I have a complete solution to your problem done, including producing the graph that you showed. I'm happy to help, but you need to show some effort. If all you can get is a worksheet full of error messages, that's fine, show that.

Here's my plot:

@Angelo Melino 

Here's why Acer's trick works: If you try to apply evalhf to Acer's procedures Hre or Him (e.g., evalhf(Hre(1))), you'll get an error message because evalhf can't handle lists (such as Acer's empty list []) in any form. The numeric integrator (`evalf/int` and its subprocedures) is prepared for this possibility: It traps that error and switches to evalf instead of evalhf.

This doesn't explain how he knew that evalhf was the cause of the problem; rather, it explains how he knew how to construct a workaround once he knew that.

@maple_user_2017 If you'd prefer not explaining a "workaround" to your students, I'll note again that solve followed by evalf gets you your results without issue. Your initial problem was that you were thrown off course by RootOf. Those can usually be resolved with evalf if there are no symbolic parameters.

@maple_user_2017 You're absolutely right that it's difficult to understand why this trick works. I only said that it was obvious to me (as 20-year hard-core Maple user), not that it was obvious in general.

Here is my insight---just some heuristics, not an algorithm. This is also just me guessing---I haven't investigated in this case. The command fsolve is unfortunately very sensitive to precision issues. It tries to guarantee that its results are accurate to the last decimal place. That's good, but what's unfortunate is that there's no way for the user to control how many extra digits it uses internally. The result is that fsolve often gives up and returns unevaluated even though it has actually found a result accurate to almost the last decimal place. The variable a is essentially part of an exponent. Tiny changes in an exponent can lead to much larger overall changes. With my substitution, the first two equations are simple polynomials (no variables in exponents) that can be solved independently of the third equation.

Note that your solve command also reduced the problem to a polynomial. If you had pressed forward by applying evalf to solve's result, you would've obtained the same result that we just got from fsolve. You can usually do this with RootOf results from solve.

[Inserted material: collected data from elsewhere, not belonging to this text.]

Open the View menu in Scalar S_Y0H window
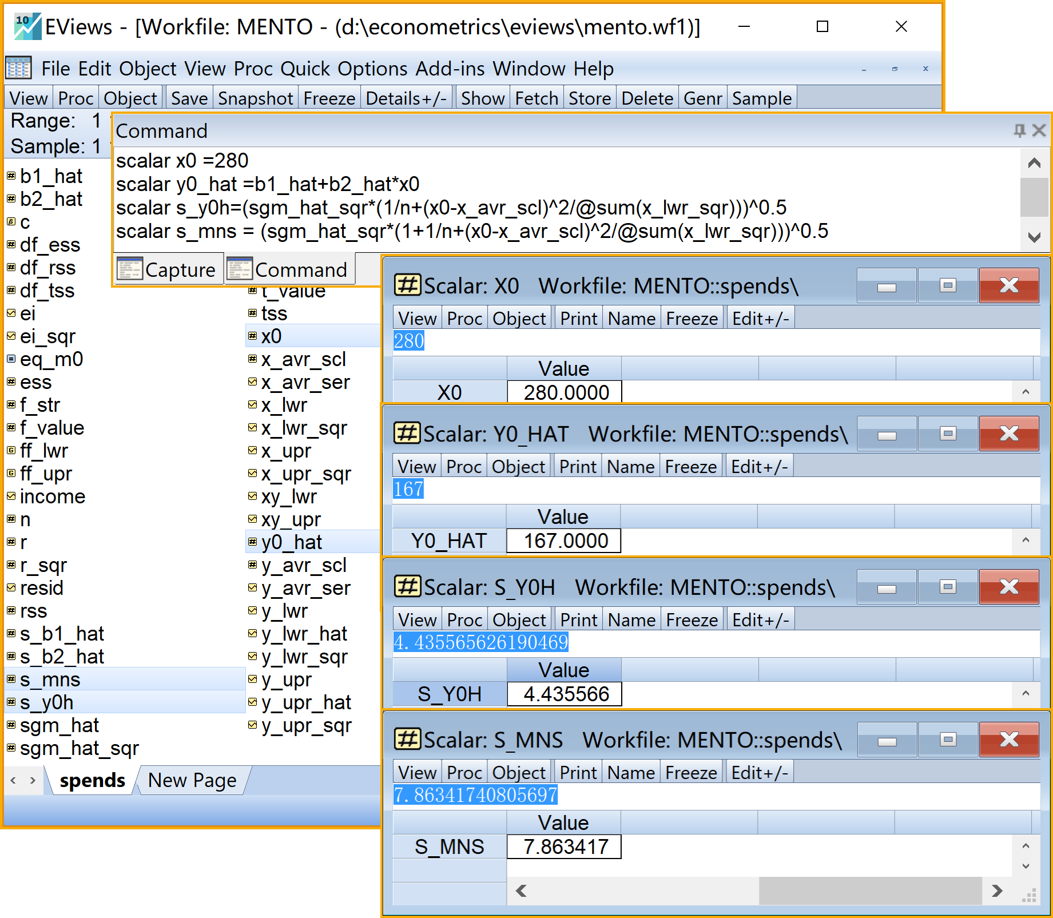Viewport: 1053px width, 918px height. pos(417,620)
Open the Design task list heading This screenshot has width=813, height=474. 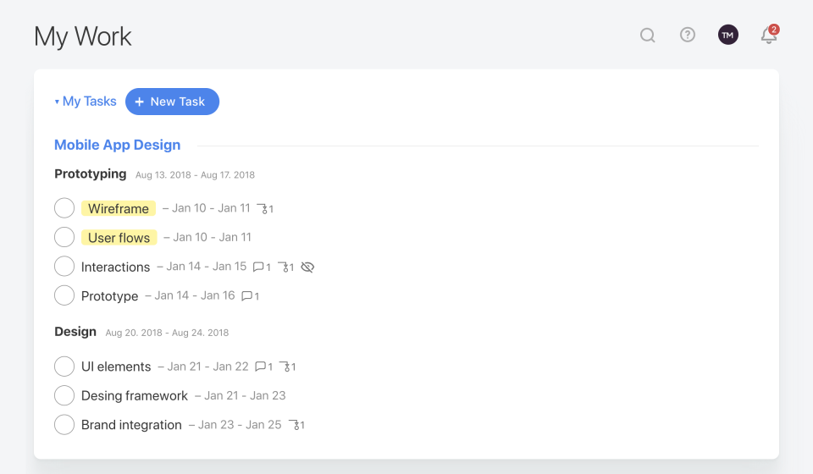tap(75, 332)
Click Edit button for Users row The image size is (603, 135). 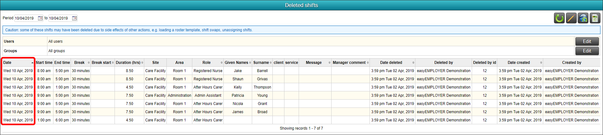587,41

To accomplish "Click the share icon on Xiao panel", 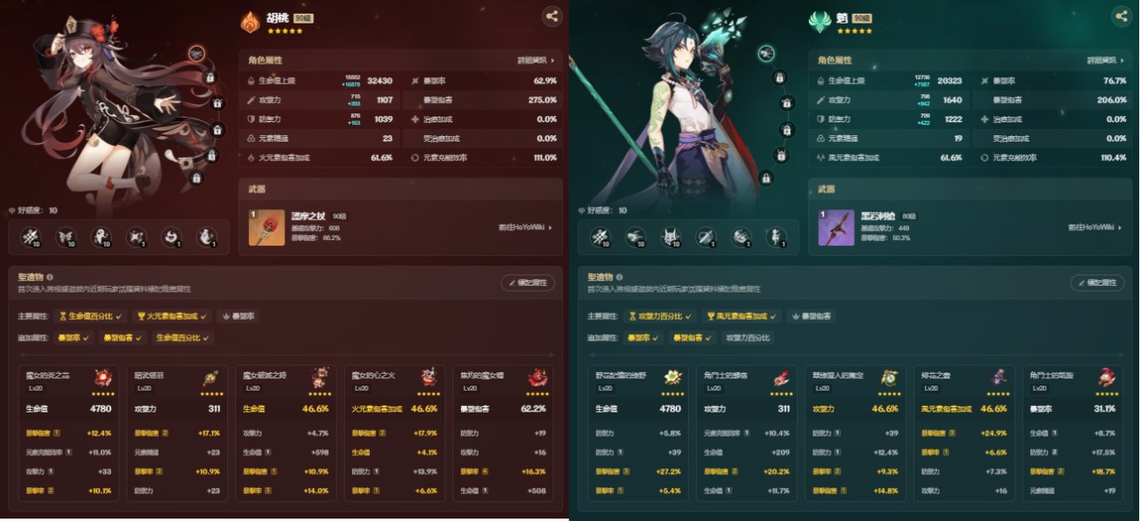I will [x=1120, y=16].
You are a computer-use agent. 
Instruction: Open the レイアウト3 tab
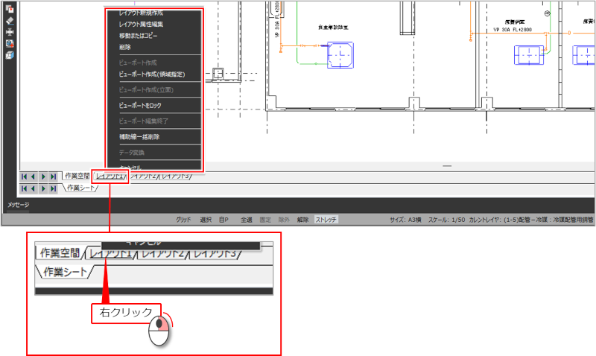[176, 176]
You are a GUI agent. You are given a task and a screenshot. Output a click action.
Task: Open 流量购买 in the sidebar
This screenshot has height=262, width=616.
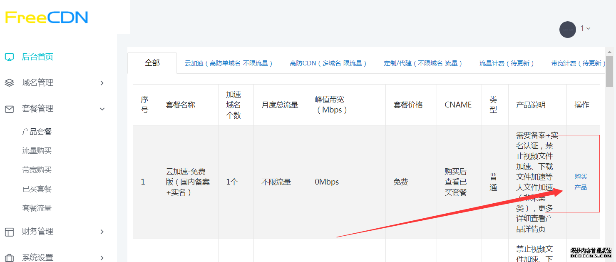[x=37, y=151]
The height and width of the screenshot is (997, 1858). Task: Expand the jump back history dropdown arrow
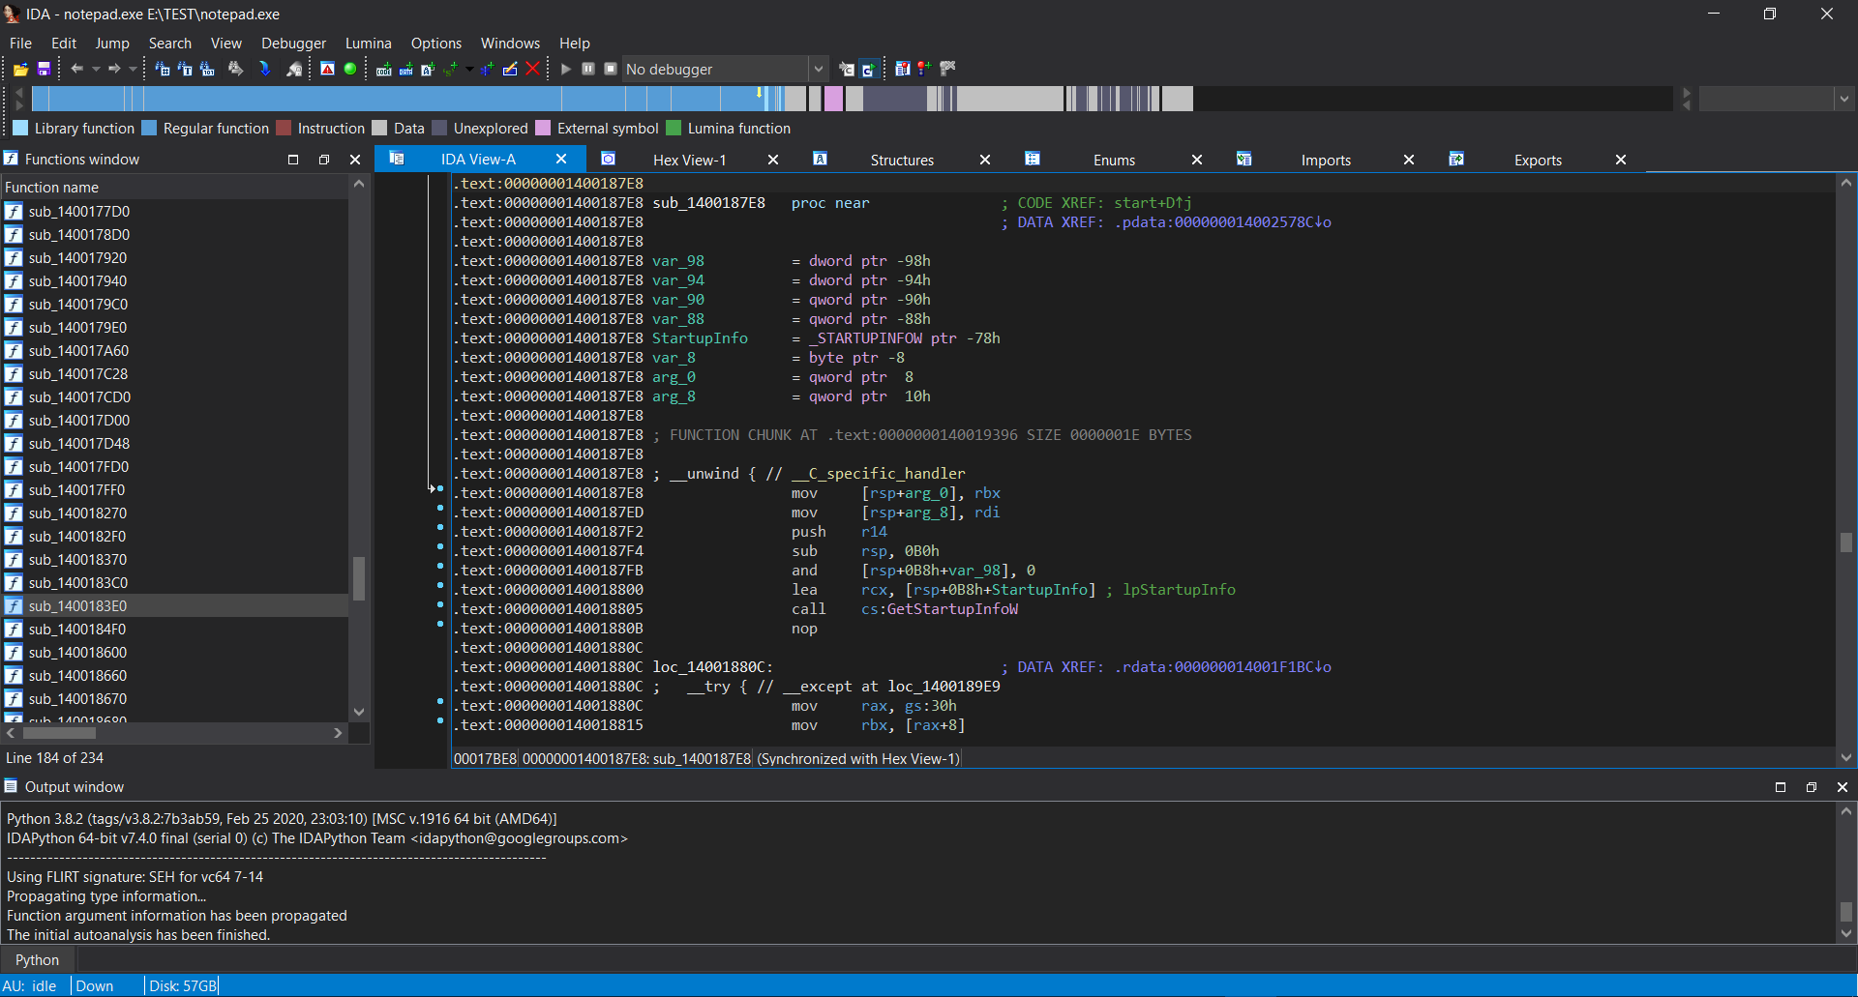[96, 70]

Do you mean What aspects of a convergent transition matrix[*1l affect the rate of convergence of its powers?

[*1] transition matrix is a square matrix of probabilities each row of which sums to 1. It's convergent if its powers approach a limit.

@tomleslie The function is piecewise differentiable on the same intervals on which the derivative is piecewise continuous. That's enough. The derivative of the function is the stated derivative; so it is a solution.

In Maple 2018, and perhaps earlier, sum(binomial(k+j, k), j= 0..n-k) immediately evaluates to binomial(n+1, k+1), even without the assumptions.

@mschneider I just added my version of Christian's line of code to my Reply above. Maybe it's easier to understand. Breaking it down:

  • indets(A, 'ln'(dependent(x))) finds the set of all subexpressions of A that are ln functions with argument depending on x (that's your x).
  • op~ strips the ln off of all of them.
  • >~ 0 sets them all greater than 0.
  • The means "apply the operation to all the objects in the container rather than to the container itself". It's called the elementwise operator (see ?elementwise). It's similar to map.

@mschneider Your misunderstanding is because the x in Christian's procedure is that procedure's parameter; it's not the x that occurs in your equation. All his procedure does is ensure that the arguments to both logs are positive. In other words, a*x + b > 0 and c*x+d > 0.

I would write his line of code as follows, which is perhaps easier to understand:

B:= op~(indets(A, 'ln'(dependent(x)))) >~ 0;

@vv A great, efficient answer that wouldn't occur to most new users. Vote up. To make it a bit more robust, I think that you should enforce q > p because there's the potential that some procedures that call ifactors rely on the primes being in order, even if ModularSquareRoot does not.

Please expand your worksheet online, so that it appears in the Post.

How'd you call help: a question mark, F1, help command, hyperlink, or something else?